Investment casting, also called lost-wax casting, is a metal casting process to manufacture castings that require a thin wall section, complex geometry, or smooth surface finish. Investment casting is commonly used for Carbon Steel, Low-Alloy Steel, and Stainless-Steel Castings as it complements the characteristics of these Steels. Steels are high-strength alloys which means they’re often suitable for thin-walled and complex castings which investment casting is suited for. Steels melt at relatively high temperatures which can result in surface roughness in sand casting, but Investment Casting enables a much smoother surface finish producing an aesthetically pleasing appearance.
Investment (Lost Wax) Casting Process
Following are the steps to the investment casting process.
- Stage 1: First, a die or tool is developed according to the customer-provided specifications of the final casting. Then special types of heat-dispensable waxes or plastic-based patterns are produced. This is achieved by injecting the wax into a die to create wax patterns for the final casting. There must be three shrinkage allowances into the die for the dispensable pattern to account for the wax’s predicted dimensional changes, the firing and drying of the mould, and the casting solidification.
- Stage 2: The preheated tools are used to clean and inspect the wax models which are then attached to gates, runners, risers, sprue, vents, and pouring cups. Based on the intricacy and size of the models, the resulting “tree” could contain numerous (even hundreds) patterns.
- Stage 3: The investment process can be started once these assemblies are prepared. The tree including the wax pattern is then dipped into a slurry and a monolithic mould is developed by coating or investing the pattern with refractory ceramics. The refractory ceramic hardens around the wax tree assembly. This process is repeated a number of times until the refractory layer is thick enough to hold together as a mould for the pouring process.
- Stage 4: The dispensable models are eliminated by dewaxing when the coating has dried. The term “dewaxing” is generally used for patterns made of wax, foam, or plastic. The whole assembly is subjected to heating in an autoclave oven to drain out the wax from the mould. This also results in the curing of the ceramic coating. The shell-type mould is still comparatively weak at the stage of dewaxing and may crack due to a rapid expansion in the pattern. To avoid such issues, the temperature is gradually increased, and dewaxing is carried out in an autoclave under pressure. The remaining pattern traces are burnt out by firing the mould.

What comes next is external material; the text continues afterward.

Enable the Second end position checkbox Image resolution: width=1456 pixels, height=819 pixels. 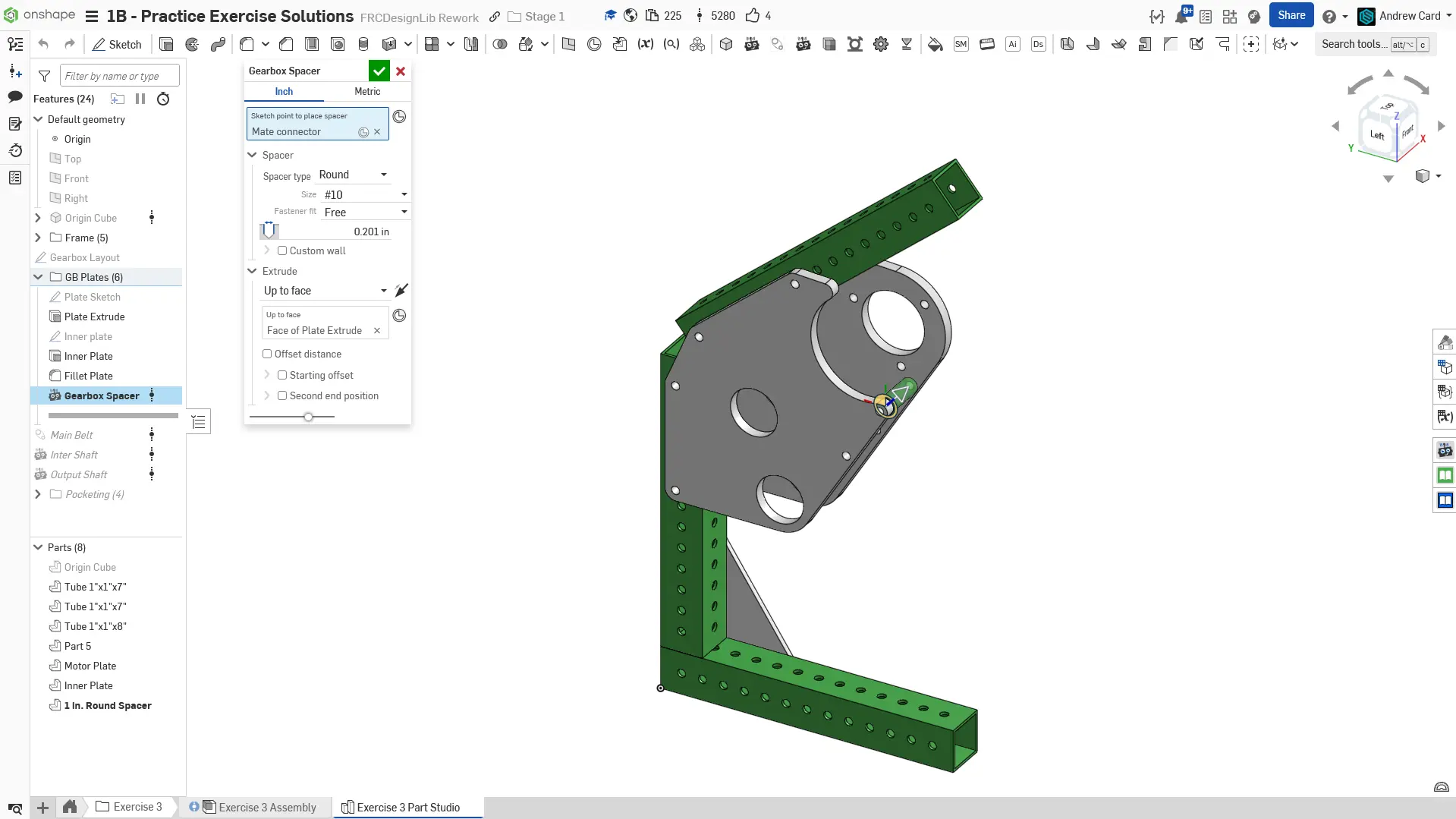coord(282,396)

- Stage 5: Once cured, these moulds are cooled at room temperature so that metal pouring can be performed. The molten metal can be poured into the mould by centrifugal, gravity, or vacuum forces. To facilitate the casting process, the temperature of the mould can be raised to 500°C (800°F); below the metal pouring temperature.
- Stage 6: Once solidification is complete, the ceramic is split apart, and the gating system is removed. The adherent refractory material can be removed from the casting by shot blasting without compromising its surface finish and accuracy.
- Stage 7: The solidified casting is often subjected to heat treatment and finishing processes such as machining and coating.
- Stage 8: The finished castings are subjected to inspection and testing to make sure that they meet all the specifications and standards.
- Stage 9: Finally, castings are carefully packed for shipping to the customers.
Even though the wax mould can be manually poured, hot injection produces components with better surface finishes because of the low concentration of surface bubbles into quite expensive and complex steel dies. The level of mechanization of the hot injection system varies, with the simplest being hand operated and the most complex being totally automated. Similar to die casting, the tooling cost must pay back against manufacturing within a suitable and economical timeframe, hence it is important to consider this cost while choosing the process.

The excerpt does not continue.